Both artists have used their art to process personal trauma. For Kahlo, this trauma stemmed from her accident and its lifelong repercussions, including chronic pain and infertility. For Emin, her trauma originated in her troubled childhood, including experiences of neglect and sexual abuse, and her more recent health struggles that have also left her infertile. Their personal struggles are central themes in their art, leading to works that are strikingly visceral and emotionally charged. They have often turned to their own bodies as sources of inspiration, grappling with themes of femininity, sexuality and fertility in their work. Kahlo's struggles with infertility, as well as her exploration of gender and identity, find echoes in Emin's work. Emin, too, explores female sexuality and identity, often in a provocative and controversial way. Her experiences with abortion, for instance, have significantly influenced her art, just as Kahlo's experiences with miscarriage did hers.
Despite their struggles, both artists have demonstrated remarkable resilience, continuing to create and share their work even in the face of personal hardship. For both, their creative work became a means of survival, a way to assert their identity and existence in the face of adversity.

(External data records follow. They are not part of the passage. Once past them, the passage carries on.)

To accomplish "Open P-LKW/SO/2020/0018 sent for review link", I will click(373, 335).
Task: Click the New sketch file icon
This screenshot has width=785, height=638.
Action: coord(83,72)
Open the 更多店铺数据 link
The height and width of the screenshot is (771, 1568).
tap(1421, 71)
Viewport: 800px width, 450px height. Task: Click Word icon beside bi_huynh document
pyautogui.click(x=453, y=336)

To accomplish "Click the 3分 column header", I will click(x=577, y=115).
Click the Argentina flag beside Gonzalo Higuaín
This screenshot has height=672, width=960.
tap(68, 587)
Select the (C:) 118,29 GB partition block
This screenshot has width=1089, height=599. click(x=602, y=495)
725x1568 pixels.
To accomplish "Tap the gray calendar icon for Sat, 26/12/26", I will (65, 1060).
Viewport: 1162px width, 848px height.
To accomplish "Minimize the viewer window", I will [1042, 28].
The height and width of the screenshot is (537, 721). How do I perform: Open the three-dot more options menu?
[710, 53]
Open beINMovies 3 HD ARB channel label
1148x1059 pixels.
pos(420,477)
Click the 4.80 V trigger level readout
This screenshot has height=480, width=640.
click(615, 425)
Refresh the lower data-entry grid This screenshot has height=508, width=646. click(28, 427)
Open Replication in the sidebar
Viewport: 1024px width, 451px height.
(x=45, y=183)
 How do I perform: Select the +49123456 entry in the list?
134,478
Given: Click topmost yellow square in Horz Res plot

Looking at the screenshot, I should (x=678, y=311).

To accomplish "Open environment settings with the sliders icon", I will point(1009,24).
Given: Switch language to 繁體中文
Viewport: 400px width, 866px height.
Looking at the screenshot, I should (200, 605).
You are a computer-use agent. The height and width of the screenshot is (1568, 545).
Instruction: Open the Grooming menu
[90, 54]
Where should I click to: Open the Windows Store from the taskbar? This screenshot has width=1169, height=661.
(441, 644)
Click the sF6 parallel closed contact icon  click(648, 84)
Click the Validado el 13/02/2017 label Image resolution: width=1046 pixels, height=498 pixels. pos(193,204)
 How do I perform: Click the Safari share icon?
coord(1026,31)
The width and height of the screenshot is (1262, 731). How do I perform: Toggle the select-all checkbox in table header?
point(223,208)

As we reflect on Emin’s profound influence on the contemporary art world, it is also essential to appreciate her merit as a printmaker. Emin's mastery over the medium has allowed her to create deeply personal, expressive works that continue to engage audiences worldwide. Her prints, just like her installations or neon works, offer a candid exploration of her personal experiences and emotions.
Emin's recent print, Just Waiting, is a prime example of her ability to capture raw human emotion in a deceptively simple form. Through its delicate lines, poignant composition and dark subject matter, the print underscores the fragility and resilience inherent in the human condition, a common theme in Emin's exploration of her struggles with mortality. Emin's art – infused with a sense of authenticity, vulnerability, and emotional intensity – continues to resonate with audiences globally, as evidenced by the quick sales of the print. Her body of work, spanning various mediums and themes, stands as a testament to her resilience. Emin's unabashed exploration of personal narratives, from her tumultuous upbringing in Margate to her battle with cancer, has broken down barriers and challenged norms within the art world. Her art serves as an enduring reminder of the transformative power of personal expression, and her ongoing influence ensures that her voice will continue to be a vital force in contemporary art for years to come.